McClellan received his master’s degree in educational leadership from Florida Atlantic University in 2008. His career with Palm Beach County schools began with six years teaching math at Conniston Middle School in West Palm Beach. He next spent four years at Lake Worth High School as choice programs coordinator, where he promoted the school’s programs to middle schoolers.
McClellan later worked with the Department of Safe Schools as a learning team facilitator and worked with middle and high school math teachers as an instructor specialist. His most recent position was as the assistant principal at nearby Seminole Ridge High School.
McClellan currently resides in Jupiter Farms with his wife Robie — a former Palm Beach County school teacher — and their four daughters, ages 10, 8 and a pair of two-and-a-half-year-old twins.
He is originally from Frederick, Md., outside Baltimore, where he grew up a fan of the Baltimore Orioles.

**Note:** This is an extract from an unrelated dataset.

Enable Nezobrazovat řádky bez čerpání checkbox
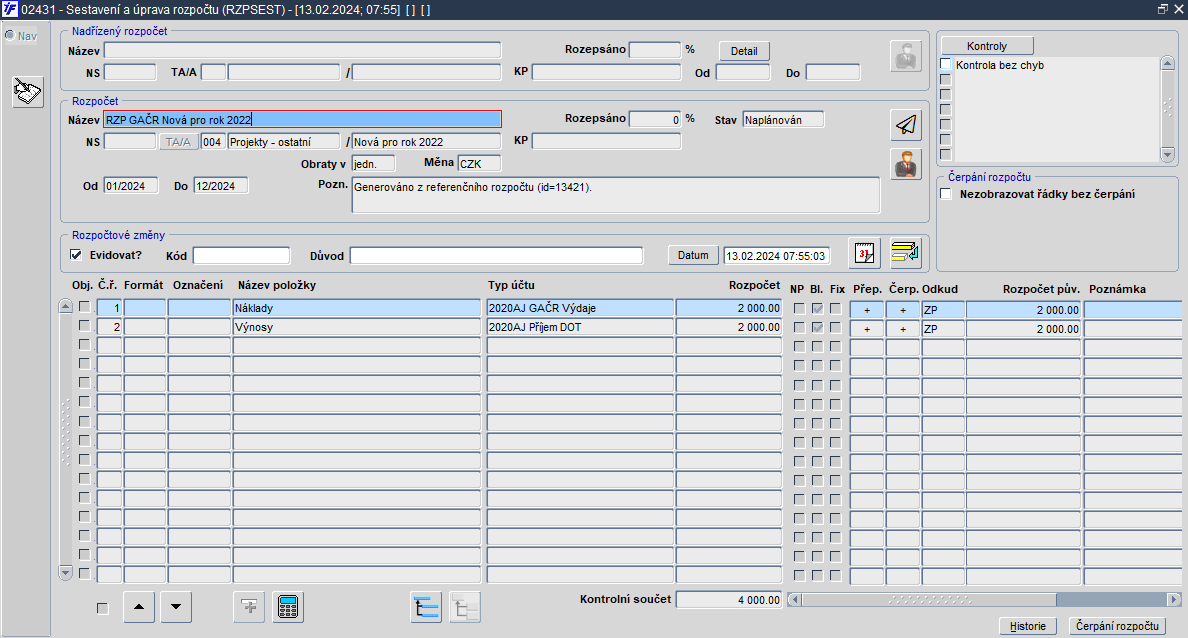 click(946, 194)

He attended the game where Cal Ripken Jr. set the record for consecutive games played and keeps an Orioles’ bobblehead on display in his office.
“I came to Palm Beach County in 1999 at the invitation of a friend from college,” McClellan recalled. “I wanted a change of atmosphere. It’s just a nice place to live.”
McClellan is very excited about his latest assignment.
“I think Osceola Creek Middle School is a hidden gem,” he said. “The school has tremendous history, and it allows me to stay in Loxahatchee. Working at Seminole Ridge, I became familiar with the community.”
McClellan’s time at Seminole Ridge has given him a fondness for the Acreage/Loxahatchee area, and he cites its equestrian community and natural beauty as the reasons why.
He does not view the position as a stepping stone to a higher position, but rather a continued commitment to the community and its students.
“The buck stops with you,” McClellan said, naming the biggest difference between his current position and his previous job as an assistant principal. “I am no longer climbing the ladder. I am also dealing with a much smaller staff and student population. At Seminole Ridge, there were 150 [faculty and staff]. Here at Osceola Creek, there are only 46. There were 2,300 students there, but only 750 here.”
McClellan has spent his first days observing and learning from the faculty and staff, as well as getting to know the names of staff, students and parents in a short period of time. “The community has been very welcoming,” McClellan said. “You walk into a new position unsure, but everyone has been honest and sincere with their acceptance.”
He said the best part of becoming principal was being able to share the moment with his family. In addition to his wife and children, his parents also live in Florida, having relocated from Maryland to Port St. Lucie.
McClellan touted some of Osceola Creek’s programs, including television production and communications, and a pre-veterinary program. They are also in their second year of the Advancement Via Independent Determination (AVID) program. AVID is a district-wide program designed to better prepare students for college.
“The goal of middle school is to help students reach their full potential,” McClellan said. “The biggest difference between high school and middle school is that high school has become a focus on getting students ready for the next step in college. In middle school, our focus is more applicable to now.”